Rayhan sitzt am Fußende eines Bettes, im Doppelzimmer am Ende des Gangs. Die letzte Nacht musste Lisa, seine Mitbewohnerin, im Krankenhaus verbringen, mit Verdacht auf einen Bandscheibenvorfall. Nun bringt er ihr Socken und eine lange Hose, außerdem Wraps mit Lachs, die sie so gern mag. Er sieht zu, wie sie isst, und scheint froh zu sein, etwas zurückgeben zu können.
Seit fast einem Jahr versteckt Lisa Kühn, eine hübsche Frau mit langem Haar, Rayhan Reza in ihrer Berliner Wohnung; sie ist sein einziger Schutz. Die 25-Jährige studiert Politikwissenschaft, er, sechs Jahre älter als sie, arbeitet in einem Restaurant und gibt Sprachunterricht. Vor fast zehn Jahren verließ Rayhan, der fast immer Basecap und kariertes Hemd trägt, aus Angst um sein Leben seine Heimat; ein Land in Afrika, das er nicht nennen mag, weil er fürchtet, dass ihn das verraten könnte.

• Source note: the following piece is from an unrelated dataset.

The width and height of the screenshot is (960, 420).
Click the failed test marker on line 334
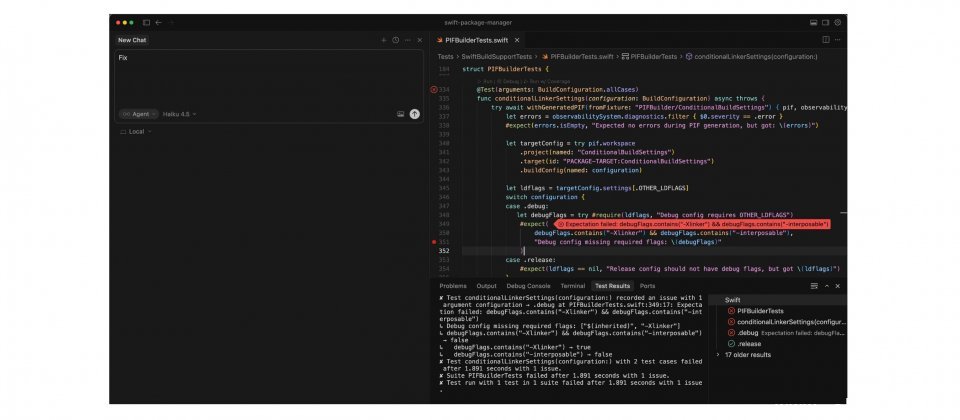[434, 89]
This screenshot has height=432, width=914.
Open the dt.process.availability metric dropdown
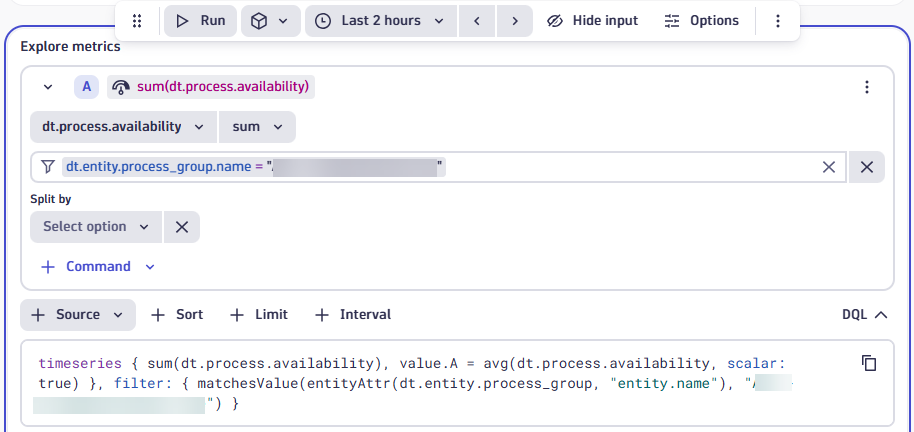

Die Geschichte von Lisa Kühn und Rayhan Reza, die ihre richtigen Namen nicht gedruckt sehen wollen, ist eine Geschichte über Angst, Hilfsbereitschaft und eine Verordnung namens Dublin III. Diese EU-Regelung macht Hunderttausenden Asylbewerbern zu schaffen, die in Europa ein neues Leben beginnen wollen. Denn ihr zufolge müssen Flüchtlinge in jenem EU-Land Asyl beantragen und sich aufhalten, das sie als Erstes betreten haben – in Rayhans Fall war das Italien, doch dorthin will er nie wieder zurück.